The Hansard Society recently launched “Audit of Engagement 7: The 2010 Report with a focus on MPs and Parliament” which contains the results of the Ipsos MORI survey carried out last November. This provides a look at the state of British public opinion in the run-up to the impending election to take place on May 6th.
It is my intention to file several blogs sharing my analysis of the Audit survey to this site, not so much as the Founder of MORI, the polling agency, but as a Visiting Professor in the Department of Government at LSE.
In this first Worcester’s Blog, I offer some good news from work carried out by MORI for nearly 40 years which counters received wisdom about people’s interest in politics. There is a wide-spread believe that dismay, even disgust, towards politics and politicians is widespread, a growing cancer in the state of the nation, and a threat to our democracy. To some degree this is true, but it is in my contrarian view based on values research that it is temporary and if radical action is taken in the near future in addition to that taken recently by the Parliament, which only scratched the surface of reform.
There is no question about an erosion of voting, the evidence is clear. (Chart 1):
When the turnout dropped precipitously between the 1997 election (‘Labour’s Landslide’) and 2001 (‘Labour’s Second Landslide’) and hardly recovered in 2005 (‘Labour’s Landslip’, which I defined as a ‘small landslide’), politicians and pundits quickly blamed ‘apathy’. It wasn’t apathy, it was disengagement. There was no decline whatsoever in interest in politics. (Chart 2) Over all this time, interest in politics has been remarkably stable, one of the most stable series of poll findings existing over such a long time.

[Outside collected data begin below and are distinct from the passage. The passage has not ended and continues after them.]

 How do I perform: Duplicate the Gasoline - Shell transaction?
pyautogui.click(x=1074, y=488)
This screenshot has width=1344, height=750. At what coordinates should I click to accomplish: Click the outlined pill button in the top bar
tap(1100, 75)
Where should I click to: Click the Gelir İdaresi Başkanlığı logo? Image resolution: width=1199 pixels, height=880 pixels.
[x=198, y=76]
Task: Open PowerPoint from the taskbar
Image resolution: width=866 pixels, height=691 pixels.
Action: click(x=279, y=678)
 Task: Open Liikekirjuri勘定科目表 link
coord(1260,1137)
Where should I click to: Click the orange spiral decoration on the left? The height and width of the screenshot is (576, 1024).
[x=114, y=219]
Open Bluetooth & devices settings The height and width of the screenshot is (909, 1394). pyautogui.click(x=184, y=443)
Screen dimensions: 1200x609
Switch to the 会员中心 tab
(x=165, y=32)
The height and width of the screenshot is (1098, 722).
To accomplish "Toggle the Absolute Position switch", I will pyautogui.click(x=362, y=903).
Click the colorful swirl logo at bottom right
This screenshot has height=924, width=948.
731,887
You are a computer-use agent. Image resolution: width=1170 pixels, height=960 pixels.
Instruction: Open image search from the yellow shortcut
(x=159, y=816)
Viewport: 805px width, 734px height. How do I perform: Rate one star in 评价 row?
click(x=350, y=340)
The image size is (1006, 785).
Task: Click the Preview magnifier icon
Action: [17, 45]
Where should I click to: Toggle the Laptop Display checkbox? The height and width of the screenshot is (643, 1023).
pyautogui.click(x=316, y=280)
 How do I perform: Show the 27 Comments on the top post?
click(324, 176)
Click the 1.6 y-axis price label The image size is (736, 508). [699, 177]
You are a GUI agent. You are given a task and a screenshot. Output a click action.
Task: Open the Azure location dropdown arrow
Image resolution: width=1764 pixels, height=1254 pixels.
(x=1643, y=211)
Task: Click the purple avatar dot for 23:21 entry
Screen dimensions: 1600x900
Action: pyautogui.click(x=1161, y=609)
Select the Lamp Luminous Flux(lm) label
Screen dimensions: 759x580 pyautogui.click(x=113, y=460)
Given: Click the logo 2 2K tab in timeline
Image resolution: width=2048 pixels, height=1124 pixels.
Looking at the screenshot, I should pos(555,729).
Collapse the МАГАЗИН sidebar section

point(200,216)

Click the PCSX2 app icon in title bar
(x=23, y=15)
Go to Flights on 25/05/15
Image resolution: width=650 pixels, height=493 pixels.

Further, the research carried out for the Hansard Society’s 2010 Audit of Political Engagement last November found that when asked whether they agreed or disagreed that ‘It is my duty to vote’, some three people in four agreed. Yet turnout fell to around six in ten of the electorate in the past decade.
Two thirds of the electorate in fact disagreed that ‘politics is a waste of time’. And only one in five thought it was. Delving into the demographic analysis there is no significant difference between men and women, but there is, by age, by social class, and very much by educational attainment. While just over a half, 58 per cent, of those under 35 disagree, seven in ten disagree, and three quarters, 78 per cent, of middle-class people disagree, just over half, 54 per cent, of working class disagree.
There is a clear stair step of those who disagree that ‘politics is a waste of time’, 51 per cent of those without qualifications, six in ten of those with GCSE/Os, seven in ten with As, and 81 per cent with degrees.
These two attitudinal measures are clearly interrelated with age. (See Chart 3) Seldom does one see a .93 correlation of anything attitudinal with demography, but when contrasting certainty of voting with age, just such a high correlation exists. Fewer than one in three potential voters under 30 are in their minds certain to vote in a general election, jumping to about two in three middle-aged, and over three in four of those over 75. Together, it appears that my long since held maxim that the parties should focus on the old folks, as they have four times the voting power of the youth vote, as there are twice as many of them and they are twice as likely to vote.